Studio album by Do
- Released: July 1, 2004
- Recorded: 2003–2004
- Genre: Pop
- Length: 50:02
- Label: BMG Netherlands

Do chronology
|  | Do (2004) | Follow Me (2006) |

= Do (Do album) =

Do is the debut studio album by Dutch singer Do.

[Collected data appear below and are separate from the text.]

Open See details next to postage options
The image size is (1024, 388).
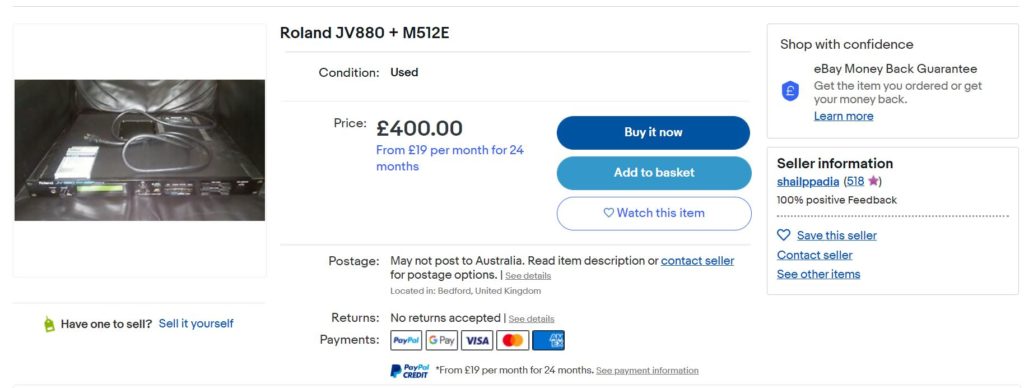click(x=528, y=276)
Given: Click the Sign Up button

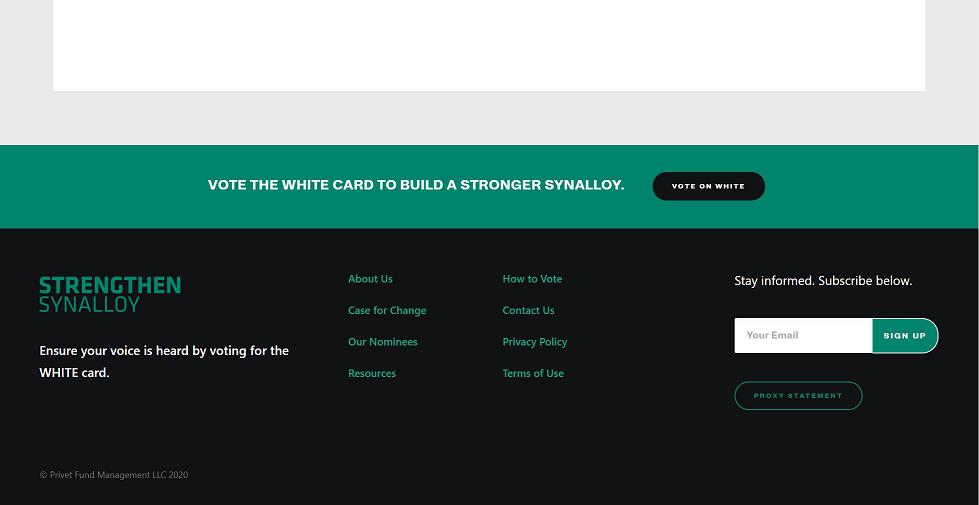Looking at the screenshot, I should 904,336.
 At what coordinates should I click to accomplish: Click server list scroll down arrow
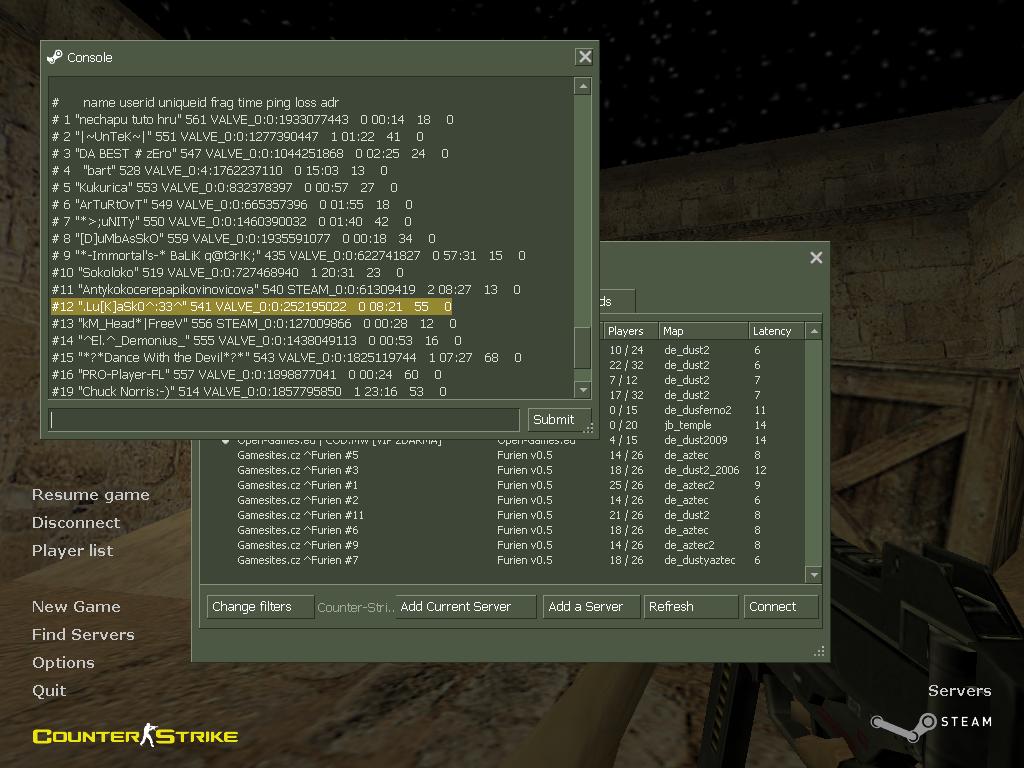[814, 575]
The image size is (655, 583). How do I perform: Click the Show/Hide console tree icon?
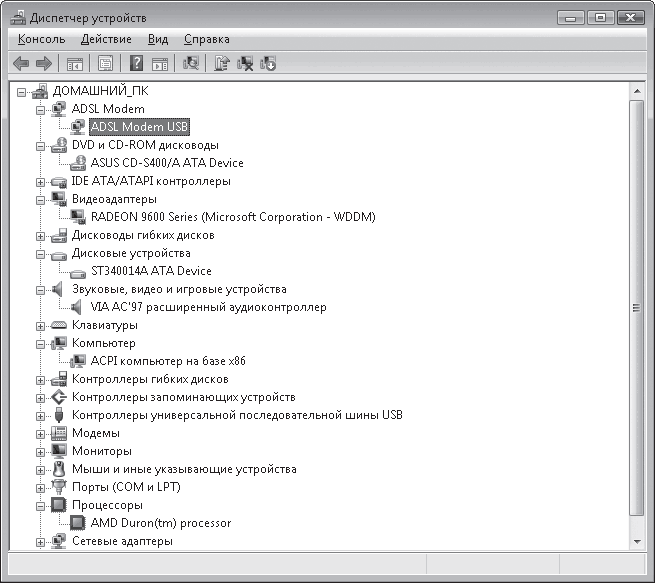click(x=74, y=64)
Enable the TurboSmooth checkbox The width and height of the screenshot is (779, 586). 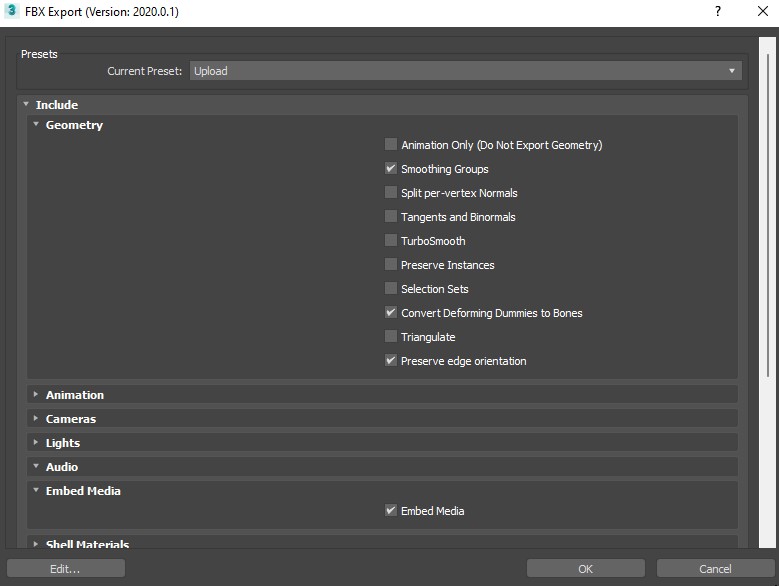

It was initially released on July 1, 2004, including the singles "Heaven", "On and On", "Love Is Killing Me" and "Angel by My Side". Do co-wrote 4 songs on the album, "Closer to You", "Should I", "Selfish", and "I Believe in Love". It charted at No. 3 in the Netherlands and was awarded gold certification for selling over 40,000 copies.

==Track listing==

| No. | Title | Writer(s) | Length |
|---|---|---|---|
| 1. | "I Don't Want to Be Your Friend" | Dianne Warren | 3:39 |
| 2. | "Angel of Mine" | Alexandra Prinz, Christoph Brüx, Mirko von Schlieffen, S. Browarczyk | 3:28 |
| 3. | "Love Is Killing Me" | Tony Cornelissen and Allan Eshuijs | 3:07 |
| 4. | "Heaven (Piano Mix)" | Bryan Adams and Jim Vallance | 4:03 |
| 5. | "Close to You" | Do, Nick Whitecross, Jon Kingsley Hall, George Stewart | 4:18 |
| 6. | "Angel by My Side" | Alistair Griffin, Tom Martin, James Martin | 3:23 |
| 7. | "Should I" | Do, Jon Kingsley Hall, George Stewart, Sean Kelly | 4:45 |
| 8. | "So Near, So Far" | Mike Stelk and Allan Eshuijs | 3:30 |
| 9. | "Selfish" | Do, Kevin Hunter, Jon Kingsley Hall, George Stewart | 3:26 |
| 10. | "I Believe in Love" | Do, Kevin Hunter, Jon Kingsley Hall, George Stewart, Nick Whitecross | 3:53 |
| 11. | "On and On (Piano Mix)" | Yann Peifer, Sebastian Golasik, Sebastian Kaizik, Frank Reinert, Sven Petersen | 3:54 |
| 12. | "The Day You Went Away" | Johnny Male, Mark Batson | 3:59 |
| 13. | "Voorbij" (duet with Marco Borsato) | John Ewbank, Han Kooreneef | 4:04 |

==Chart positions==

| Chart (2004–05) | Peak position |
|---|---|
| Belgian Albums (Ultratop Flanders) | 94 |
| Dutch Albums (Album Top 100) | 3 |

==Certifications==

Certifications for Do
| Region | Certification | Certified units/sales |
| Netherlands (NVPI) | Gold | 40,000^{^} |
^{^} Shipments figures based on certification alone.